**Record excerpts**.
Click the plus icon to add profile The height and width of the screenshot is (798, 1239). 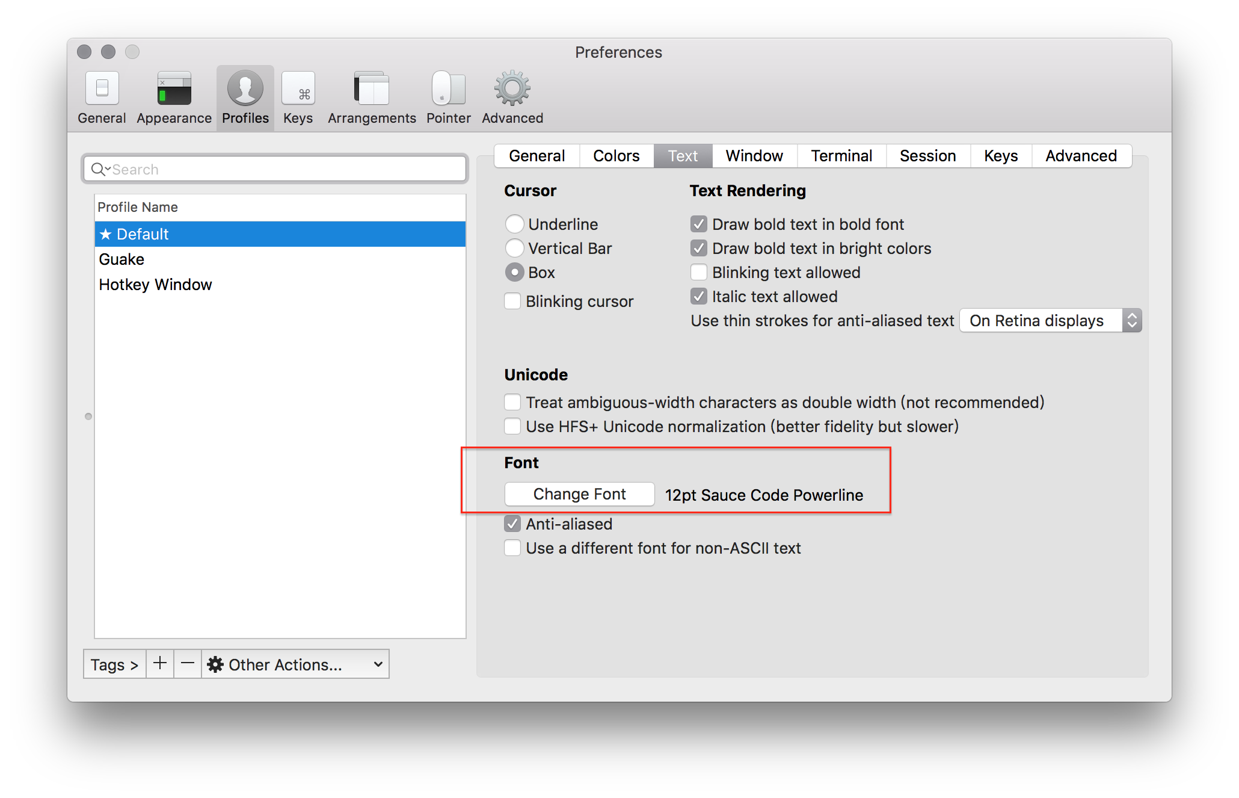(x=160, y=664)
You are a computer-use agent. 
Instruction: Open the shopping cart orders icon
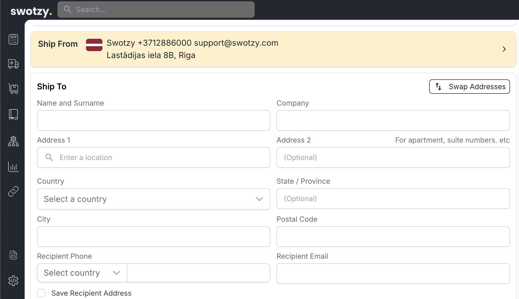(x=13, y=89)
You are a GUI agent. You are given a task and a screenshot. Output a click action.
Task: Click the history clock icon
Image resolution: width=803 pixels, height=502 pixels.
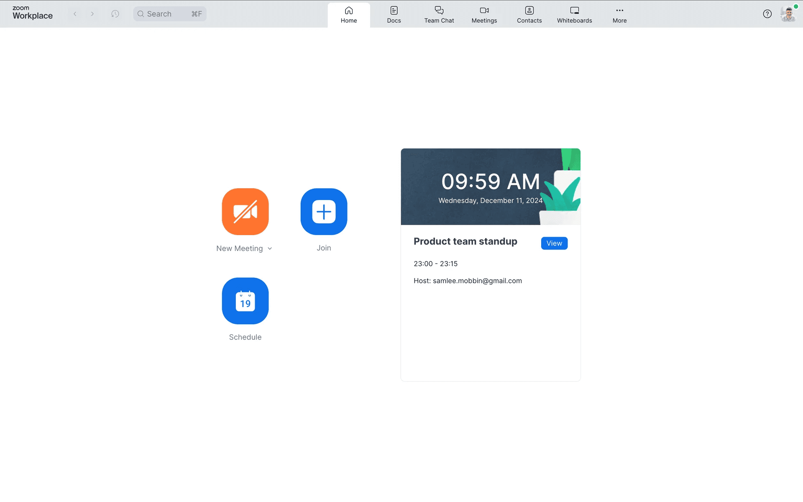click(x=115, y=14)
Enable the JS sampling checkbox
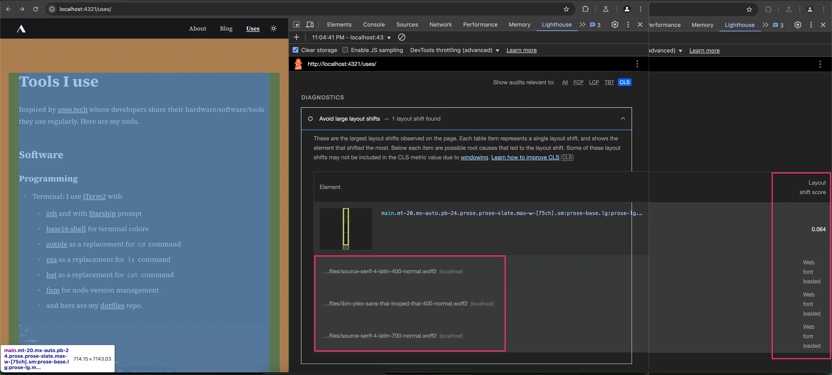Viewport: 832px width, 375px height. (345, 50)
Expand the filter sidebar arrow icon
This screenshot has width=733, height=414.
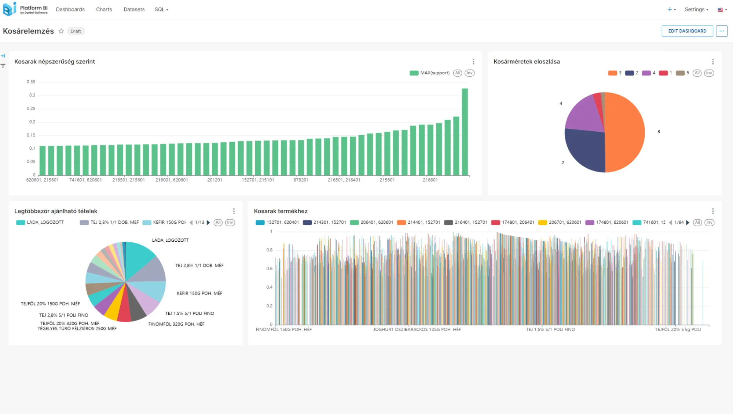[x=3, y=56]
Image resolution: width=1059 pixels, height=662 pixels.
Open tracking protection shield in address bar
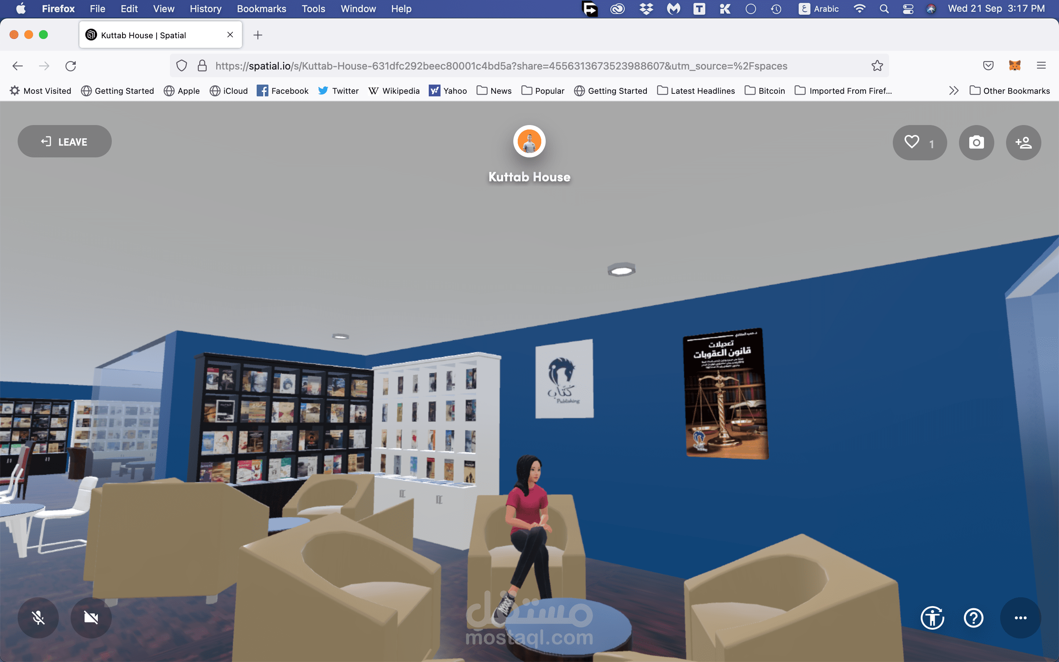[182, 66]
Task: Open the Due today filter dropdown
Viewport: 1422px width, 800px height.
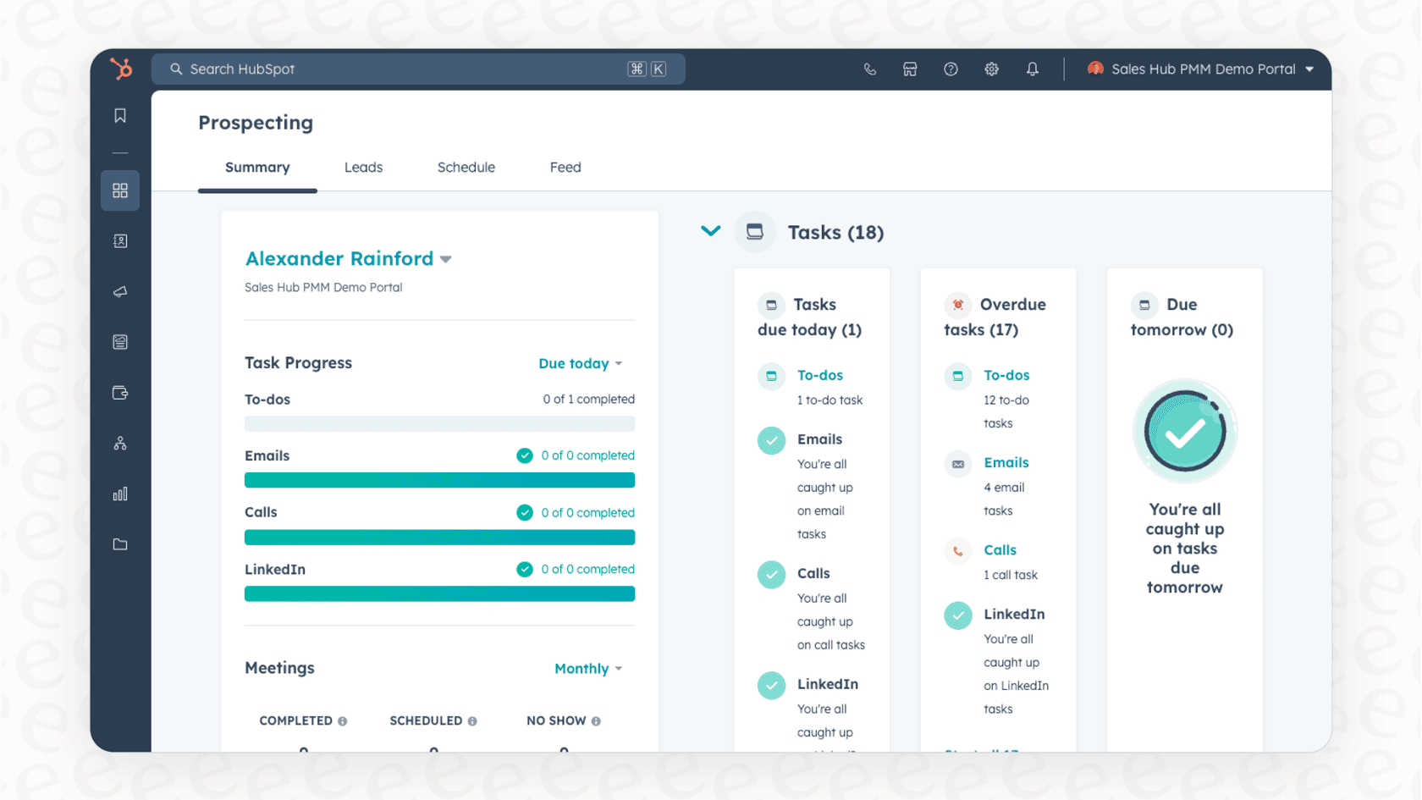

**Assignment**.
Your reply should consist solely of the lines from the line containing "Task: Open the Due today filter dropdown" through the last line of the listing, unchanged and free of pictures.

**Exercise answer**.
Task: Open the Due today filter dropdown
Viewport: 1422px width, 800px height.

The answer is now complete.